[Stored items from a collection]
* * * *

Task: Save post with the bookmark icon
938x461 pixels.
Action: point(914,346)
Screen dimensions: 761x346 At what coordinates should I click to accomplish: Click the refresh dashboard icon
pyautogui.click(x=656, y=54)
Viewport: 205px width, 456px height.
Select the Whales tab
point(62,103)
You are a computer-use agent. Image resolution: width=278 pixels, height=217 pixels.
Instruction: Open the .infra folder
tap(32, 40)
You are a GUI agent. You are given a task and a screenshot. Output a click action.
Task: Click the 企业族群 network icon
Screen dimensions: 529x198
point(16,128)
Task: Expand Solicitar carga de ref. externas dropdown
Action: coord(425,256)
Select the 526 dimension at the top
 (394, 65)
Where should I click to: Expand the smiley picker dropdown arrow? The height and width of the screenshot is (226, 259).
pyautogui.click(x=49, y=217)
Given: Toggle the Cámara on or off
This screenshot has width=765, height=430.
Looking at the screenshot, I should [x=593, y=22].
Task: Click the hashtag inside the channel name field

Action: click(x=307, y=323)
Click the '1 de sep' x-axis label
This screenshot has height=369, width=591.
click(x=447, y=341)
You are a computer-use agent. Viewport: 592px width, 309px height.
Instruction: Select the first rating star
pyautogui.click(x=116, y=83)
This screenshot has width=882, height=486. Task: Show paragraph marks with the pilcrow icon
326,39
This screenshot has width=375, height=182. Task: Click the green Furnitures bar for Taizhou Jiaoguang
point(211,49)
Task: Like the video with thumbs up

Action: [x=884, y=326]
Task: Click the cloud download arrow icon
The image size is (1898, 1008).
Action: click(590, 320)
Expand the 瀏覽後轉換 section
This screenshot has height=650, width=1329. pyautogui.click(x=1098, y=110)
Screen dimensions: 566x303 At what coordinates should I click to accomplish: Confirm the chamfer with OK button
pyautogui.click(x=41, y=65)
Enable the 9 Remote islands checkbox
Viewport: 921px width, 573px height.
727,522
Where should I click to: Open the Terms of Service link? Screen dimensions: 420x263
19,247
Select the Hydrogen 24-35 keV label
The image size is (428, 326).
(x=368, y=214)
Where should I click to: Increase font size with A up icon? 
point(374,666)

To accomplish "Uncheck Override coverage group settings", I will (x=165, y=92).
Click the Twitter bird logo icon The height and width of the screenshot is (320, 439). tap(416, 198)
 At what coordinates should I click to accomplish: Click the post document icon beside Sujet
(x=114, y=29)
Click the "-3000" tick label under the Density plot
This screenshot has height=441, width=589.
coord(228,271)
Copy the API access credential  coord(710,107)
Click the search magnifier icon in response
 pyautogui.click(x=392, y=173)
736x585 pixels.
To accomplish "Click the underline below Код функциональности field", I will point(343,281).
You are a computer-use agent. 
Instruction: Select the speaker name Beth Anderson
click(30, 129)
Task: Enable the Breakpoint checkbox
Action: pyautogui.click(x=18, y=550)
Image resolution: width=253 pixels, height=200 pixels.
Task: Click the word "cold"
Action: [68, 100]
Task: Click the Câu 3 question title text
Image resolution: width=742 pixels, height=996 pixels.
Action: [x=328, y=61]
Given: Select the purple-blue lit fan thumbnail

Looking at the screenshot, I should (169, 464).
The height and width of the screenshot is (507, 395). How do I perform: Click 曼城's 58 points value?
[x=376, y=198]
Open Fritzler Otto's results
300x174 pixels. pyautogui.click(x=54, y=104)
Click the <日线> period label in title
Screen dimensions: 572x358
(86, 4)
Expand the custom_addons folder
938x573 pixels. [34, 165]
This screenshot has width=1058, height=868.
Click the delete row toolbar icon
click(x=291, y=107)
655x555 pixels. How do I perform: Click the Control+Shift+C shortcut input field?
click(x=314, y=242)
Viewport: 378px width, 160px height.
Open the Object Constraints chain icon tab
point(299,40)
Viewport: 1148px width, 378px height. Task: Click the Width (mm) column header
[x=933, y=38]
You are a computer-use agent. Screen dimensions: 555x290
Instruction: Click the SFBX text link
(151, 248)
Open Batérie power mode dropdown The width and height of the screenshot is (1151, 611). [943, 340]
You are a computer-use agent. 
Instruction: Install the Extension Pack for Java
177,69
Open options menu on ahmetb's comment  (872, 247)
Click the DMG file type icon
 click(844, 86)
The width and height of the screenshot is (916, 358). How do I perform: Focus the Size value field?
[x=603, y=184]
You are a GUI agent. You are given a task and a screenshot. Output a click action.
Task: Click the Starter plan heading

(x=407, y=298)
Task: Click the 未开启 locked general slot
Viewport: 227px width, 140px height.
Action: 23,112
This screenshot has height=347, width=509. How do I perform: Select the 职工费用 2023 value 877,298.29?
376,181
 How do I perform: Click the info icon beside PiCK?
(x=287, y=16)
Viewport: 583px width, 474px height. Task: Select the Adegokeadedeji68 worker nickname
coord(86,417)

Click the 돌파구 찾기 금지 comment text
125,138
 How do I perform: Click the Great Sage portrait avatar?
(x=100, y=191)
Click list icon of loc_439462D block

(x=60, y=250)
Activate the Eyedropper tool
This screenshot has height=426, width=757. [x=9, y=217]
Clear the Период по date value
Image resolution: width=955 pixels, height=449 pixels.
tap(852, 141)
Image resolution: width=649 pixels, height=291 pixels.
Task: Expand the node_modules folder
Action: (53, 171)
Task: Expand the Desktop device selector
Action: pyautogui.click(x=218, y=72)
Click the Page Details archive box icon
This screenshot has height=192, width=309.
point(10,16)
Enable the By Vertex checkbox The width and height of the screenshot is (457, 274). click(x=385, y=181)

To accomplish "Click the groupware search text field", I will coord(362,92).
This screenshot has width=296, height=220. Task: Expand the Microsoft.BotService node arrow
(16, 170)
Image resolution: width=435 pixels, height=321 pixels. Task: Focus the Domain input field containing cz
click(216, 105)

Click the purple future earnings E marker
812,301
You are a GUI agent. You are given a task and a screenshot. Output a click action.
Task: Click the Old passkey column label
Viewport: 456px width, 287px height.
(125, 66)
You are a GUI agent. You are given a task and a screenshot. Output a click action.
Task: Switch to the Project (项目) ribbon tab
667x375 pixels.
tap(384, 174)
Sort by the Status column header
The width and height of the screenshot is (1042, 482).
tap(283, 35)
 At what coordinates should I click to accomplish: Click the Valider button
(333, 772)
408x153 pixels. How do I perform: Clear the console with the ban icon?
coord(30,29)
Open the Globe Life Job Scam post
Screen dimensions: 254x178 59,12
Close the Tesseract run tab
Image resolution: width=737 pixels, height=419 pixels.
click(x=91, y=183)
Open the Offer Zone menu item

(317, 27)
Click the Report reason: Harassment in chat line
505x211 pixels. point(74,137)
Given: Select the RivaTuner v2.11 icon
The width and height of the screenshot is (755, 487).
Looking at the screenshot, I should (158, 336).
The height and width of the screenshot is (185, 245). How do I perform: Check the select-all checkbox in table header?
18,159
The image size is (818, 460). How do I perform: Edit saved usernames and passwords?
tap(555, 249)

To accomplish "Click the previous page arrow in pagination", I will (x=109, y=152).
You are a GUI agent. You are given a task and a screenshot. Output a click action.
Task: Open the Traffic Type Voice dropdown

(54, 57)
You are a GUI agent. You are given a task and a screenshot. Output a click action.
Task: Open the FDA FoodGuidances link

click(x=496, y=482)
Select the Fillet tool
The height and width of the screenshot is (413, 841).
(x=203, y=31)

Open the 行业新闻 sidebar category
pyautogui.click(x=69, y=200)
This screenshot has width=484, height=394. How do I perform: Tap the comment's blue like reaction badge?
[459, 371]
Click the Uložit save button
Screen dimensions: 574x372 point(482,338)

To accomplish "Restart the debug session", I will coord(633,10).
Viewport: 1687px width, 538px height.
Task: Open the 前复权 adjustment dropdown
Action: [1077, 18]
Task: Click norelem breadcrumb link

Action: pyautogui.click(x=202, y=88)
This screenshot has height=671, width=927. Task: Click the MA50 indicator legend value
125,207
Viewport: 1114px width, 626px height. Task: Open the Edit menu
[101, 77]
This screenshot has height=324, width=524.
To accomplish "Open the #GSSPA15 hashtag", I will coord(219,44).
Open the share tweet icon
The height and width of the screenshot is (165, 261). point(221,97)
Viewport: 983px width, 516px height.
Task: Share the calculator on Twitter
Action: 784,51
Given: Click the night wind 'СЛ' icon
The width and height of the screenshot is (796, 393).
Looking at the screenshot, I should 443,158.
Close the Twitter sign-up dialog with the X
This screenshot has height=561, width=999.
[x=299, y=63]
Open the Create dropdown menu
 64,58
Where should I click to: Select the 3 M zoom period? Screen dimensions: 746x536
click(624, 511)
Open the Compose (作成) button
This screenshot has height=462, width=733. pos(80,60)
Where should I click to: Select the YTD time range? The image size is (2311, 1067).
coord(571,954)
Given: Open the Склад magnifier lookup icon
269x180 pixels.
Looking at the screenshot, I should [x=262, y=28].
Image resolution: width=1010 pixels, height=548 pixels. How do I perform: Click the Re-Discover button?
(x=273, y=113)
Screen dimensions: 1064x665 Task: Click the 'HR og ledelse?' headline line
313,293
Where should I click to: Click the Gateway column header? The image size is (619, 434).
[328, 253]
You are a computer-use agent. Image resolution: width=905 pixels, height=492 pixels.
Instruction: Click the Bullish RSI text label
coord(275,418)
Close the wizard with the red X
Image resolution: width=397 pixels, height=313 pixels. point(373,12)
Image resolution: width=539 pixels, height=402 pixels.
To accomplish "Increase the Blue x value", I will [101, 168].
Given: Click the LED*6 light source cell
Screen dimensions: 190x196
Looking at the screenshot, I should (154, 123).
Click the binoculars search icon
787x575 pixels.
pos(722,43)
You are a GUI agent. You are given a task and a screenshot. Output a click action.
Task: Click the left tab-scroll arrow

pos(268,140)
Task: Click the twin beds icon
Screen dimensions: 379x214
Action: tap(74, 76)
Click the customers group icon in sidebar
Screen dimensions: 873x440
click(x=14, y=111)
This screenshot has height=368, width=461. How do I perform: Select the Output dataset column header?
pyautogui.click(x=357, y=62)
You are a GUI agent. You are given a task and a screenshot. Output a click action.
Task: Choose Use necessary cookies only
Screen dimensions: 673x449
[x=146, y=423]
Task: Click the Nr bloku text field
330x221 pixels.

* * * *

**Directions for this task**.
Scanning the data above, copy out every line where "title" is found.

**Result of the task**.
Task: Click the Câu 3 question title text
Click the <日线> period label in title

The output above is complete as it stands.